В детстве я и вправду был слюнтяем. В постоянном страхе стать изгоем всегда и перед всеми лебезил. Не думай, что я этого не понимал.
Помнишь эту песенку:
Я ненавидел эту песню. Кажется, я пел ее на каждой чертовой перемене во всех начальных классах. А вы стояли вокруг и подбадривали выкриками. А потом уходили.
И очень неприятно, скажу я тебе, обнаруживать, что ты по-прежнему слюнтяй.
Потому что я и есть слюнтяй — отвратительно лебезящий комик-слюнтяй! Никуда я не делся от этого. Вокруг меня толпится народ и подбадривает выкриками.
А потом уходит.
Несколько недель спустя Томас, придя в школу утром в пятницу, замечает, что что-то не так. Одноклассники возбуждены. Они шепчутся друг с другом, шепчутся о нем. Он ничего не понимает. У него что, пахнет изо рта? Или козявка торчит из носа?

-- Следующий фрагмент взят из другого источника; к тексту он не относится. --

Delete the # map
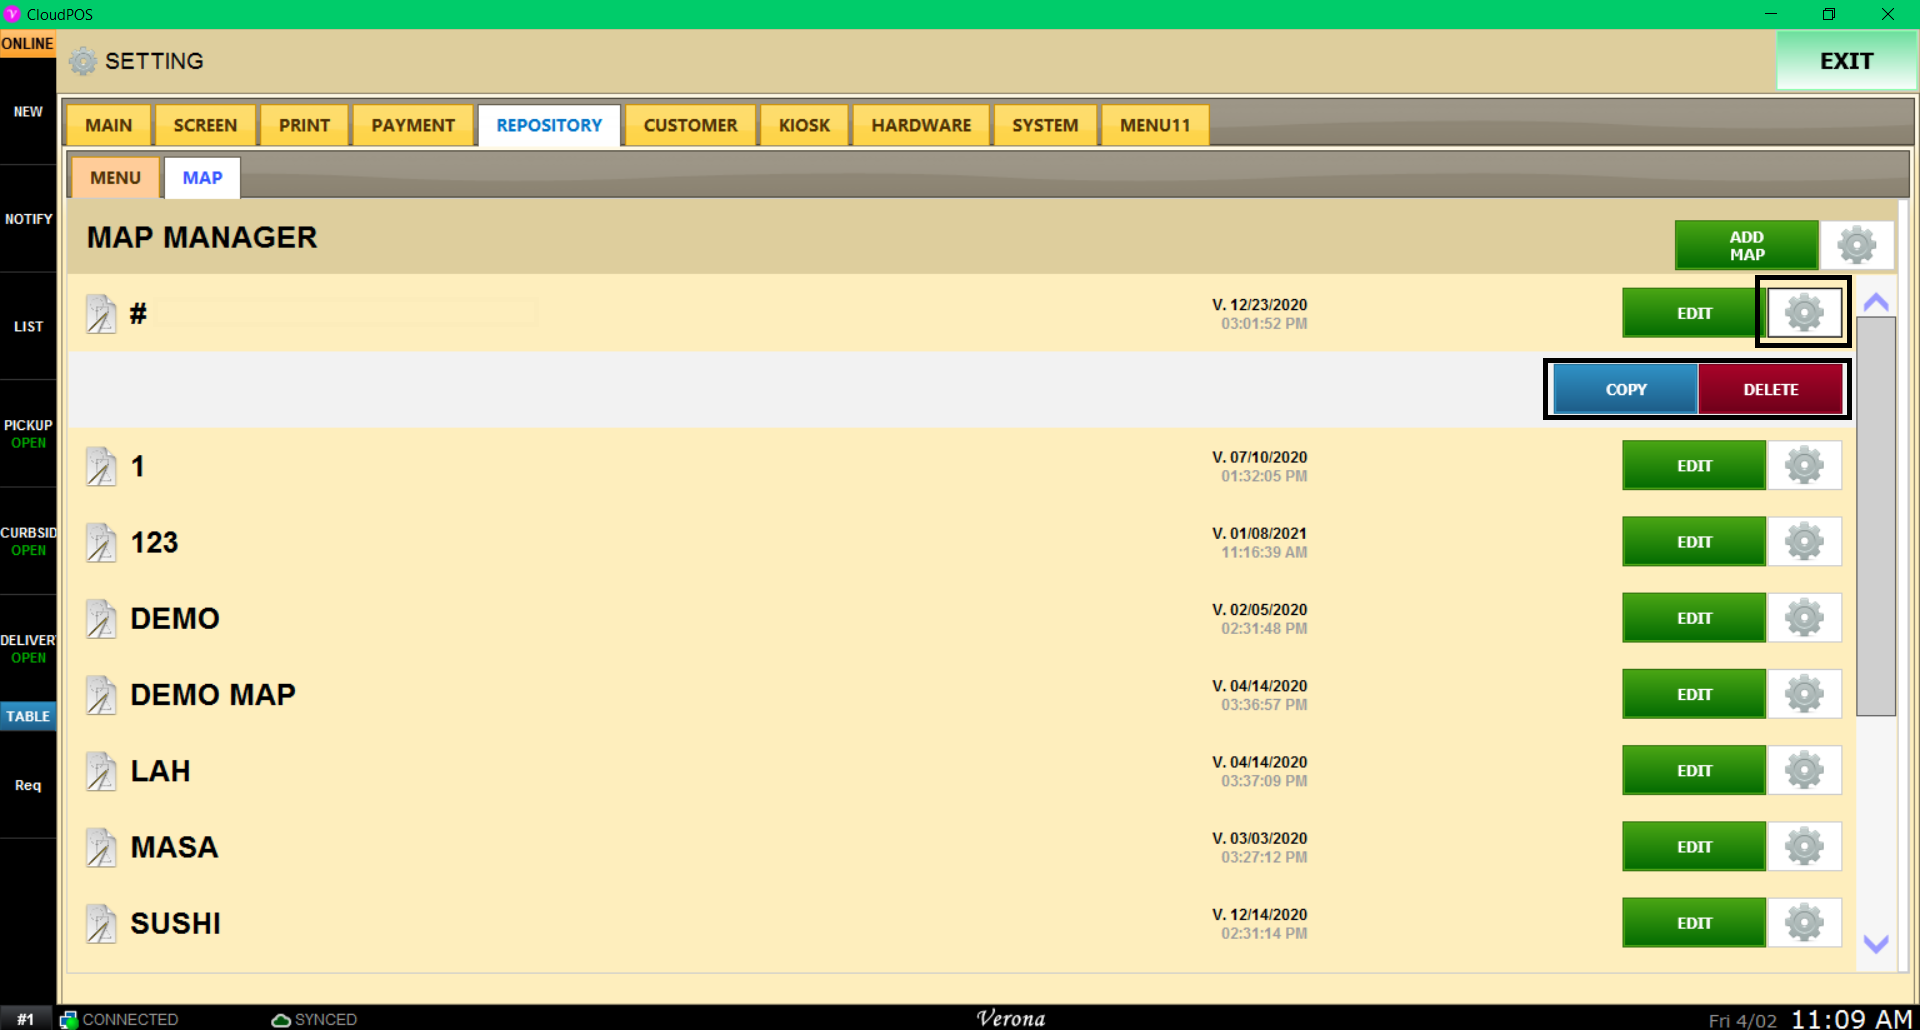The height and width of the screenshot is (1030, 1920). (x=1770, y=390)
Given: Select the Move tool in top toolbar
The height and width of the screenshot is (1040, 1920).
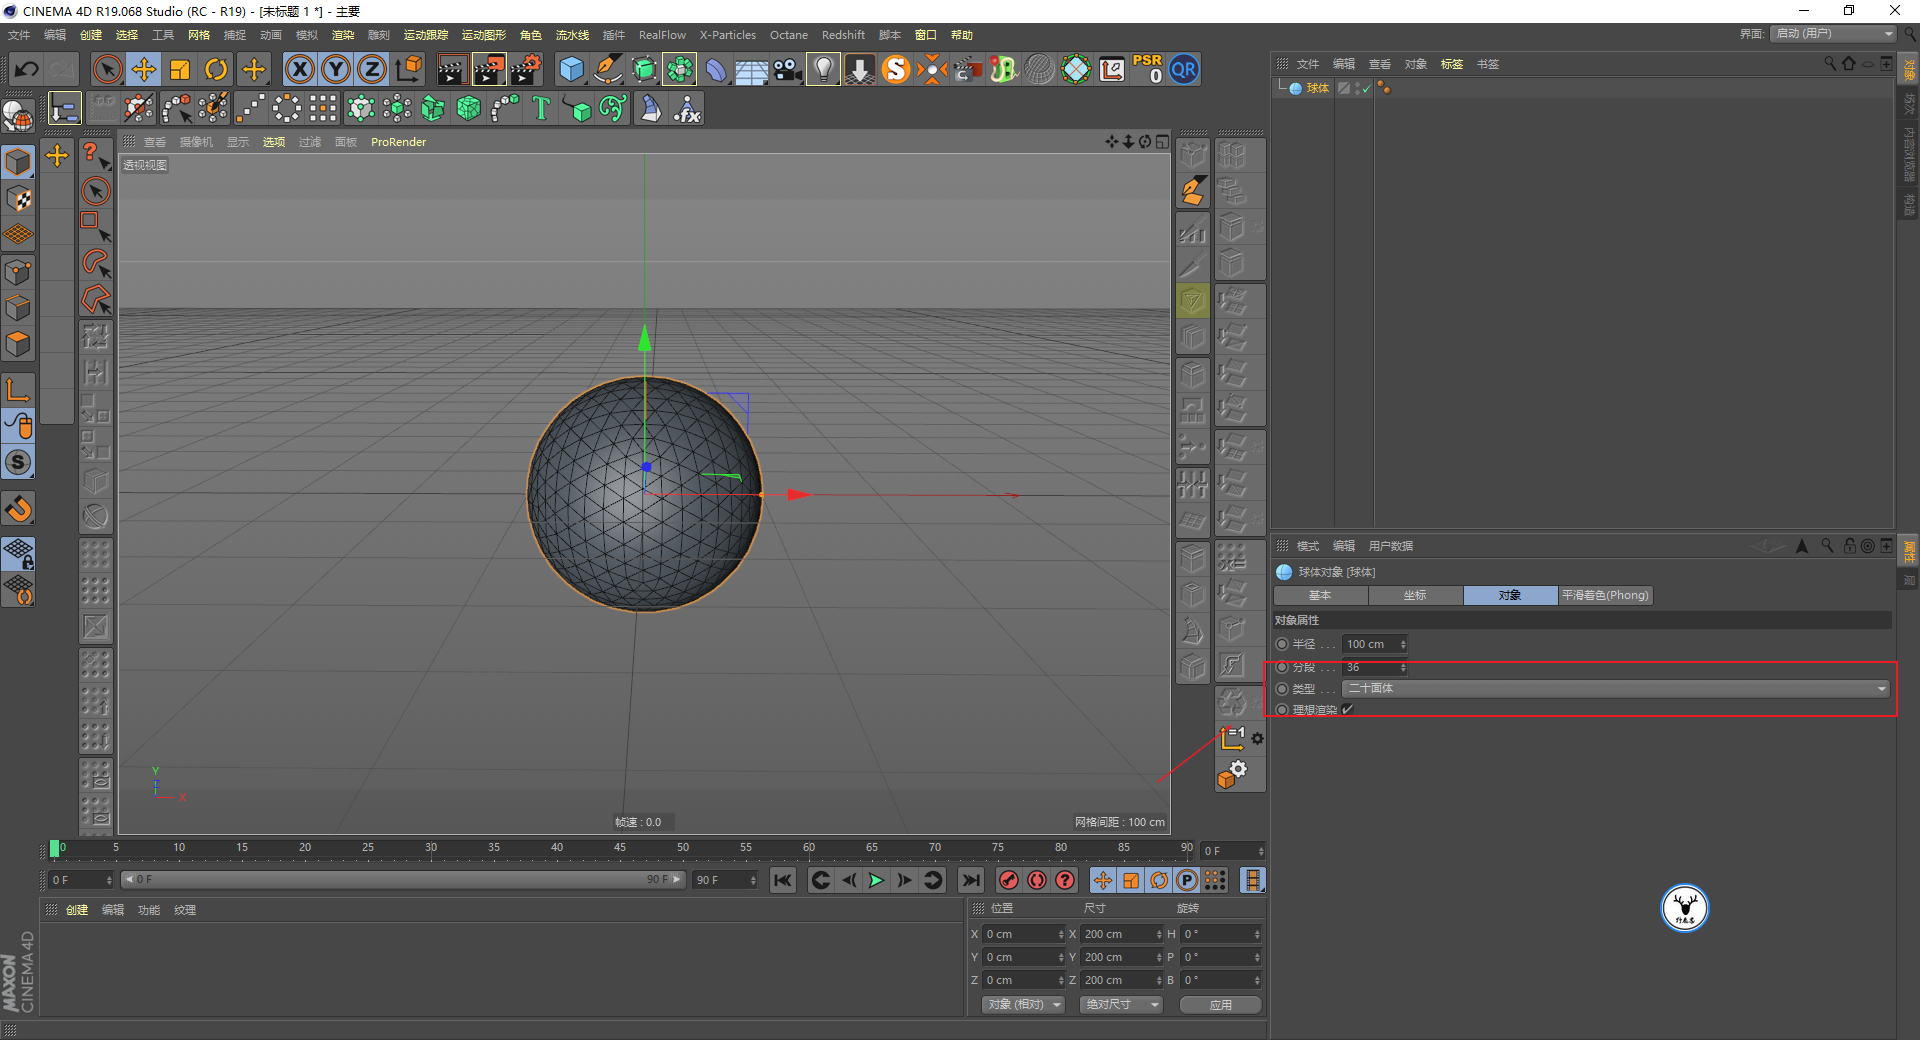Looking at the screenshot, I should point(144,69).
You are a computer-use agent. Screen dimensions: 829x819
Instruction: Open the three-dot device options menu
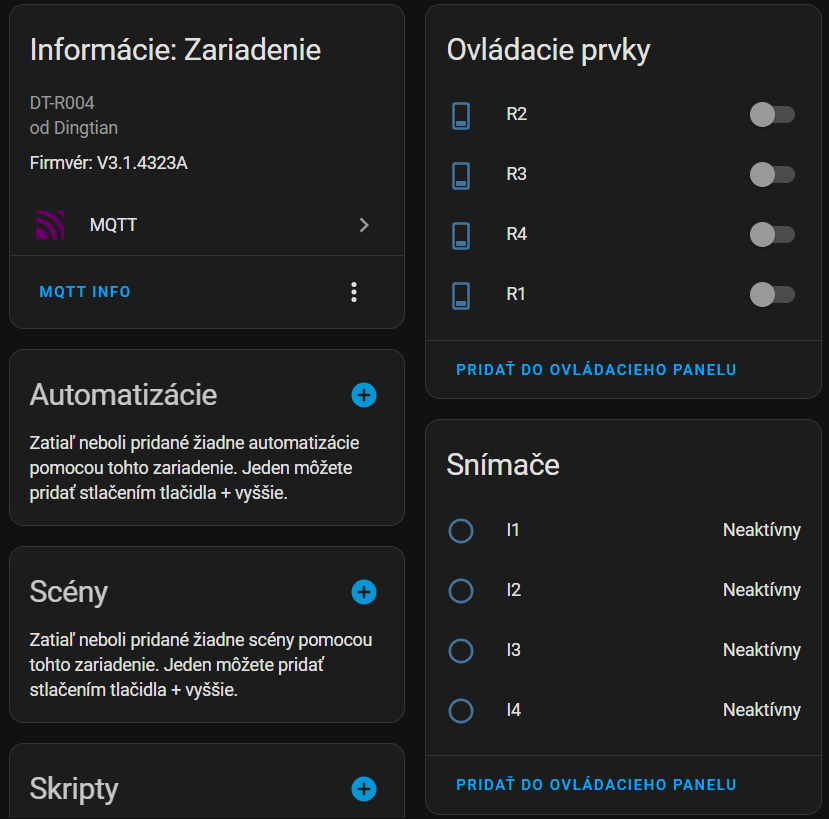(x=353, y=292)
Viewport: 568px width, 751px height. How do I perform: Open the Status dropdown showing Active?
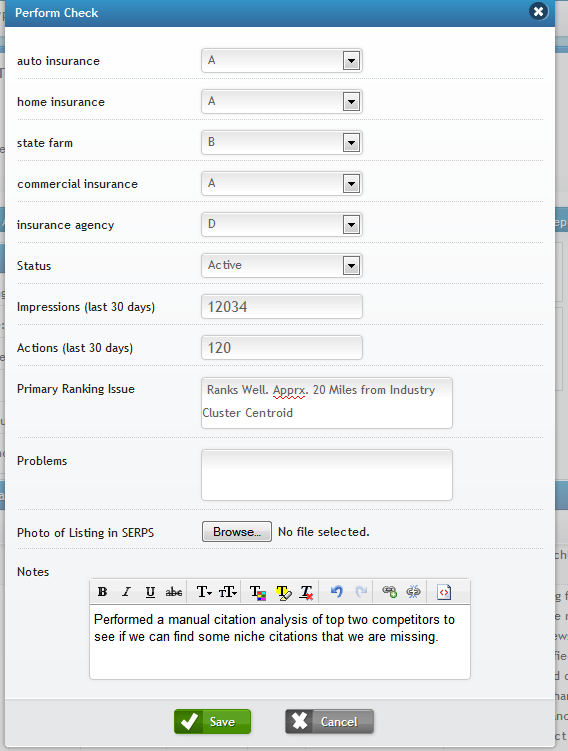click(282, 266)
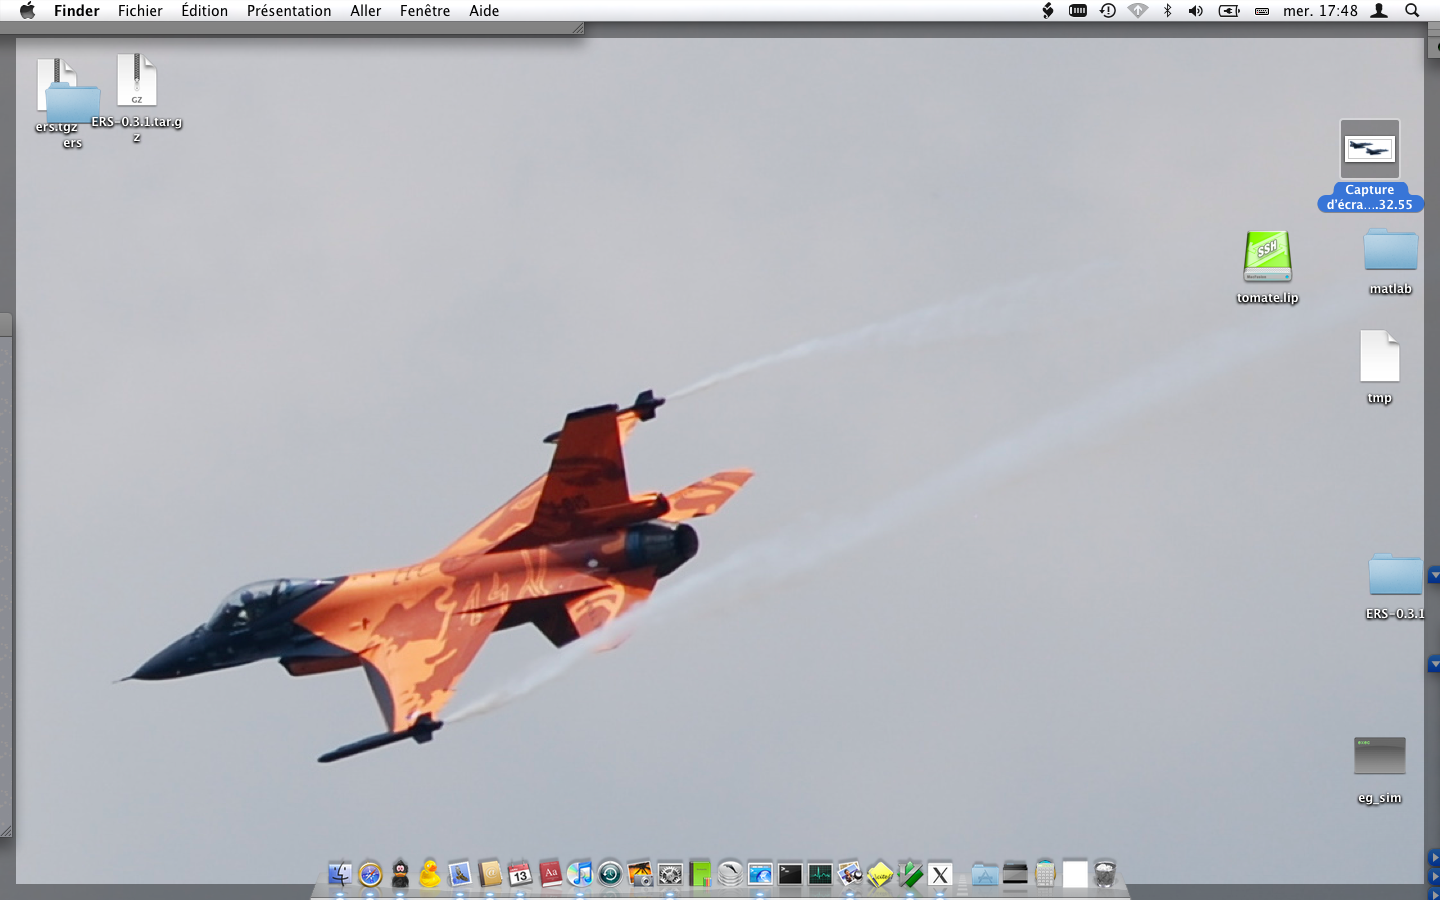The height and width of the screenshot is (900, 1440).
Task: Open the Spotlight search magnifier
Action: 1412,11
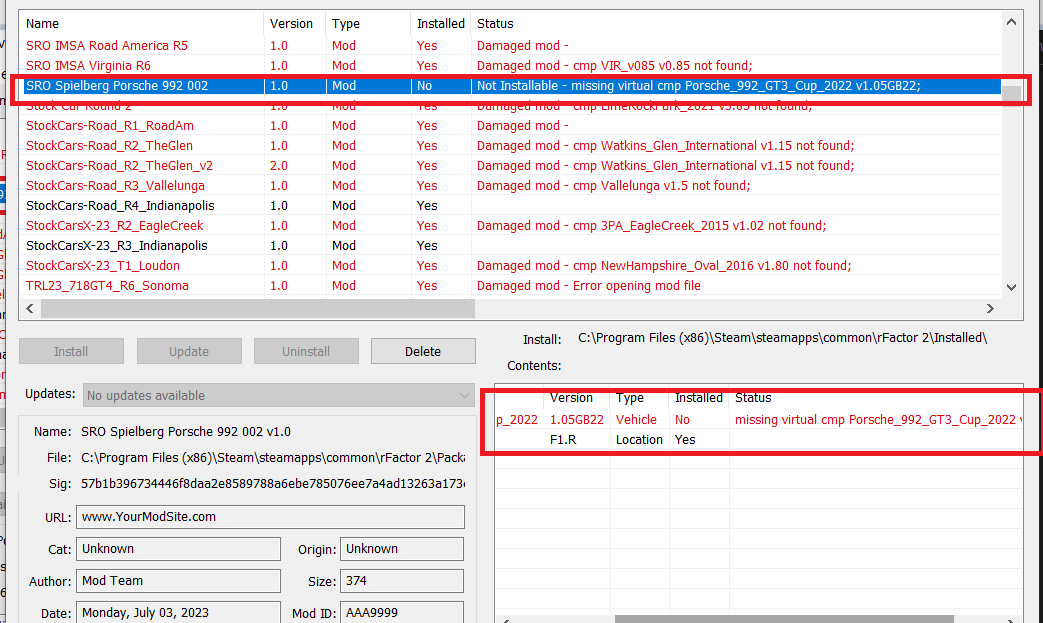Click the mod list scroll down arrow
Image resolution: width=1043 pixels, height=623 pixels.
1010,286
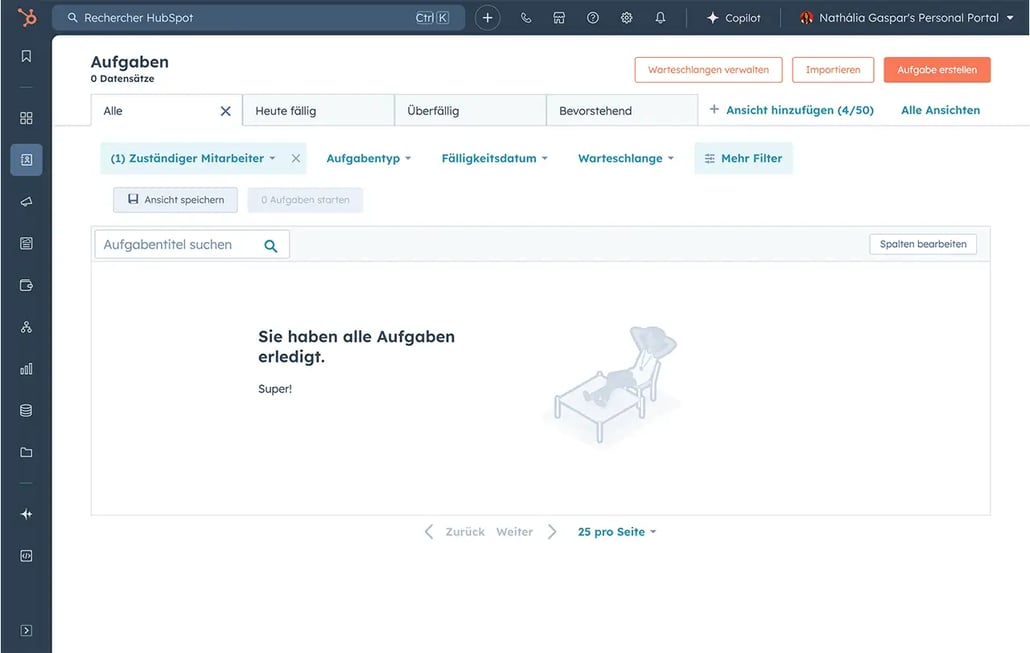The image size is (1030, 653).
Task: Open the help question mark icon
Action: 593,17
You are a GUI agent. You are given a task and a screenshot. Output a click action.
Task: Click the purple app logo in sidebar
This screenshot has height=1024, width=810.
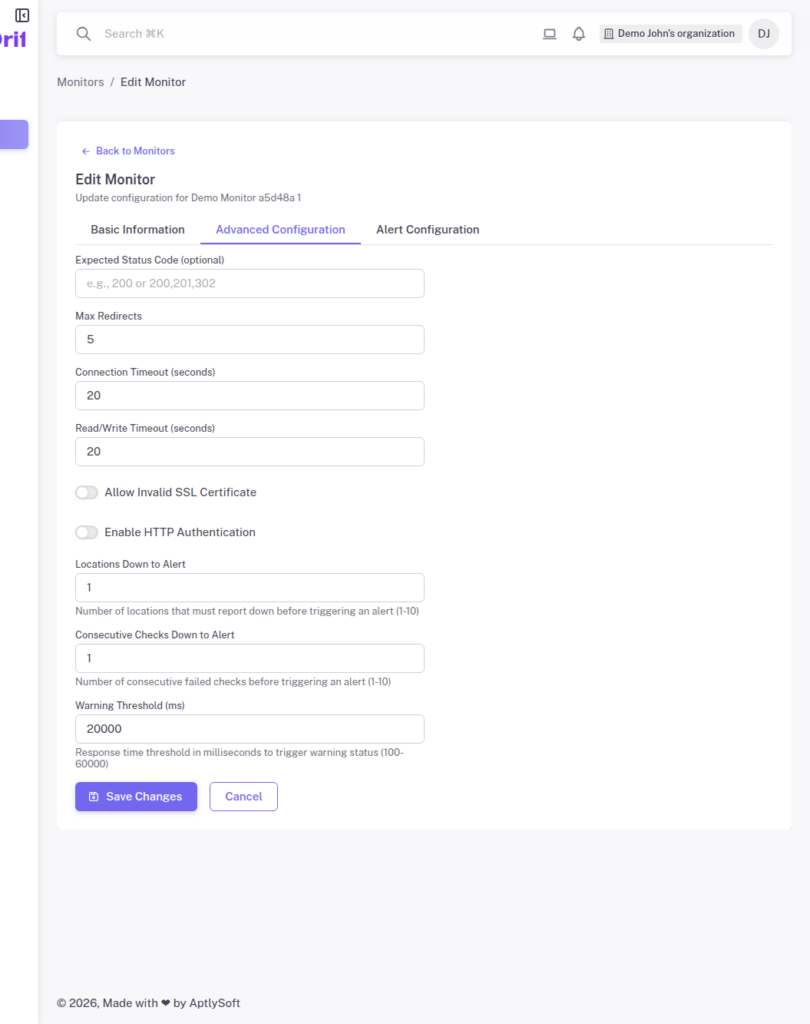[x=10, y=38]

Томас старается не быть противным. Он каждый день принимает душ и моет голову, жует «Лэкероль», чтобы у него не пахло изо рта. На каждой перемене он идет в туалет и причесывается.
Томас знает: всех раздражает, что он постоянно прокашливается, но он ничего не может с этим поделать. У него будто какая-то пленка в горле, которая должна лопнуть, и ему надо прокашляться.
В глубине души он уверен, что он все равно противный.
Как бы он ни старался скрыть это.
На перемене Леннарт разворачивает его к себе лицом и злобно щурится:
— Что это ты и твоя чертова мамаша себе вообразили? Кто это, по-твоему, захочет прийти к тебе домой? А?
Теперь Томасу понятно. Его мама разослала приглашения на праздник. Но что в этом такого? Можно же просто не приходить. Можно же просто рассмеяться ему в лицо, и пусть он потом идет себе на свою лужайку за футбольным полем, где он никому не мешает. Зачем злиться?
Девчонки держат военный совет, собравшись вокруг Пии и Эвы-Лены.
— Пойти на праздник к нему и его мерзкой матери-немке! — с отвращением произносит Пия.
— Мама сказала, что если я не пойду, то не получу карманных денег, — добавляет Силла.
— Представь, она написала родителям, чтобы пригласить нас! — говорит Эва-Лена и громко передразнивает маму Томаса, чтобы он слышал: — «Дарагие господин и фрау Магнуссон, крошка Эфа-Лена сердешно приглашена на праздник Хайль Гитлер!»